# Faire fonctionner sous OSX une ATI Radeon non Apple



## itOtO (20 Avril 2012)

Bonjour,
trainant plus du côté du Hackintosh que du Mac Pro, j'ai été confronté à un problème qui touche ces deux types de configuration: celui du support des cartes ATI Radeon du commerce (vendues sous marque constructeur comme Sapphire, XFX, MCI etc...), dont les ports ne sont pas toujours supportés par OSX, du fait qu'elles ont un profil différent (nombre et types des connecteurs) des versions vendues sur l'Apple Store (je pense en particulier aux 5770 et 5870 vendues pour les Mac Pro).

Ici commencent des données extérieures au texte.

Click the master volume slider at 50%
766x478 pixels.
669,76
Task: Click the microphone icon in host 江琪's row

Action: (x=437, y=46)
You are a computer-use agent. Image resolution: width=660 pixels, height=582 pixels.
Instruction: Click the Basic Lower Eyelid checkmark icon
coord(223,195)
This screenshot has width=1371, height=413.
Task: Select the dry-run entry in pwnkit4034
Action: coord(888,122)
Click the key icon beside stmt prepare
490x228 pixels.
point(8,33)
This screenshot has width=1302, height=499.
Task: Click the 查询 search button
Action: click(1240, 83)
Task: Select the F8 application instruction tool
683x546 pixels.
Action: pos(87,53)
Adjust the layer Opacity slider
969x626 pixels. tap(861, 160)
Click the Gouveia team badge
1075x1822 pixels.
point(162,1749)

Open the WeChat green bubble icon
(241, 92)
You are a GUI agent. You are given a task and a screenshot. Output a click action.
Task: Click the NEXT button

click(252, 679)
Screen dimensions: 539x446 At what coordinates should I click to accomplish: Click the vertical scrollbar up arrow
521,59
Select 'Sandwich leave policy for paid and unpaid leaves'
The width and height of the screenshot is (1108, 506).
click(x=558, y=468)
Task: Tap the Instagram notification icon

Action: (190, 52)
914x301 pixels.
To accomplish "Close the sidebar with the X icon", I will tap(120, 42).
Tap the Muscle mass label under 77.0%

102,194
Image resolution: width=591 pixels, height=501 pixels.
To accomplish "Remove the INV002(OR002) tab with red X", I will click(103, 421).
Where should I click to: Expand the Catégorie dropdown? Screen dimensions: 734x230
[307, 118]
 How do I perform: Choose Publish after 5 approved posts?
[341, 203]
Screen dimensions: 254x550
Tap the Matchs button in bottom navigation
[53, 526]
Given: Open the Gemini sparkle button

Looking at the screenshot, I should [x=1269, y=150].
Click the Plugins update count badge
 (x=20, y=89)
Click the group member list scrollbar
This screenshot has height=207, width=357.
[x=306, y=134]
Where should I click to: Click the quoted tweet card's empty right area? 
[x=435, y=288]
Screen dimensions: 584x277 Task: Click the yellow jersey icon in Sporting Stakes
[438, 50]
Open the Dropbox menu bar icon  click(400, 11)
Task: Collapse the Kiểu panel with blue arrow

Le problème est en fait assez simple, Apple ne fournis avec ses pilotes ATI qu'un nombre limité de profils qui correspondent uniquement aux cartes qu'elle vend avec les Mac, or pour une Radeon du commerce, le profil de la carte qui est contenu au niveau du VBIOS (la rom de votre carte graphique) n'est pas forcément le même. Il en résulte un mauvais fonctionnement de certains ports vidéo.
Sous Hackintosh, la solution est simple, il suffit d'analyser la rom de votre carte graphique pour identifier le profil, le comparer avec ceux proposés par Apple, et sélectionner celui qui correspond le mieux. Et si aucun ne correspond, il "suffit" d'en créer un de toute pièce en modifiant un des profils Apple. Je viens d'ailleurs de faire un guide là-dessus, donc pour ceux que ça intéresse: http://itotoscreencast.fr/hackintosh/faire-fonctionner-sa-carte-graphique/modifier-son-framebuffer/
Si vous êtes sur Hackintosh et avez déjà utilisé cette technique, ou que vous comptez le faire, j'aimerais bien avoir vos retours dessus pour comparer la théorie et la pratique (je n'ai qu'une seule config sous la main donc mes capacités de tests sont limitées...), et corriger d'éventuelles erreurs.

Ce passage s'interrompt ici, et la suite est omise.